Delete the non-alphabetics, sort and delete duplicates. From this you
obtain a huge list of words plus a lot of junk. You pass this list
through a standard spelling checker and then check the reject list for
words that are useful but not accepted.
Features
--------
* Installed as a module.
* Large dictionary but small memory requirements. (To an old BBC B
programmer the fact that I can even contemplate dedicating over 64K of
memory to a utility is slightly obsene.)
* General purpose. The spelling check is available to any program (or
module) and not restricted to a particular application.

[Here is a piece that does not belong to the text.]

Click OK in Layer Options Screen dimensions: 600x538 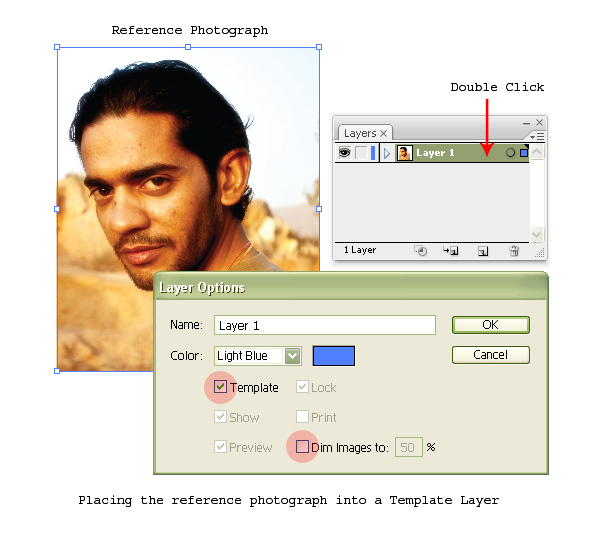491,325
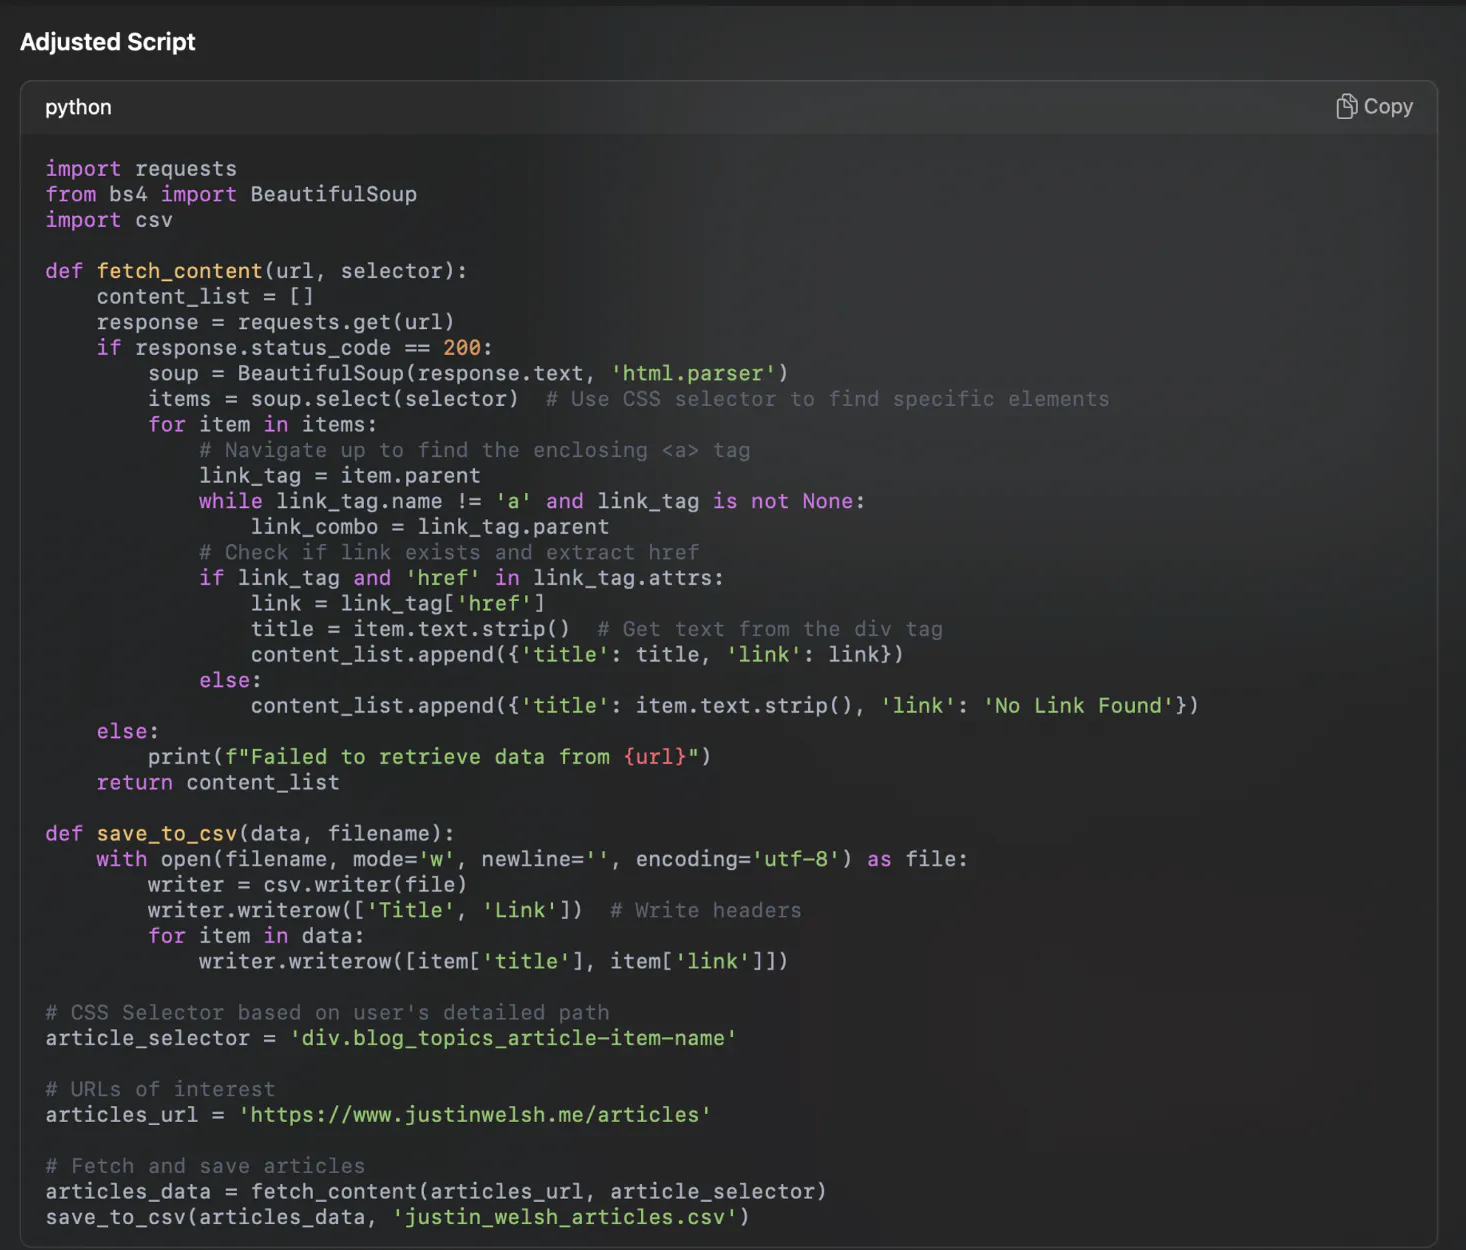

* Multiple language support. British English, {work in progress
American English} are supplied. The language to be used in a given
run can be selected by command. The (changable) default is British
English.
* Fairly fast. On an A5000 the current version could check about 500
words/second when running a test program within a Task Window and
about 620 wps running "native". (It is interesting to know that in the
description of the algorithm in the book mentioned above the speed is
described as about 170 wps on a VAX 11/750 - this was considered fast
at the time the book was written! The VAX version was just under 64K
in size - the dictionary was a bit smaller.)
Bugs and/or Misfeatures
-----------------------
(It's not as bad as it looks. The module is only intended to
implement basic spelling checks; clever preprocessing should be done
by the application program and not set in stone within the module.)
* Does not perform pre- or post-fix stripping.
* Can't cope with many plurals (special case of the lack of post-fix
stripping.)
* Complains about what it believes to be uncorrectly capitallised
words (Many "standard" capitallisations are encoded in the word list.)
* Does not check single character words (i,a,...)
* Currently not possible to supply a personal dictionary to be added
to the standard pre-loaded dictionary.
* The algorithm used can miss a small proportion of bad spellings.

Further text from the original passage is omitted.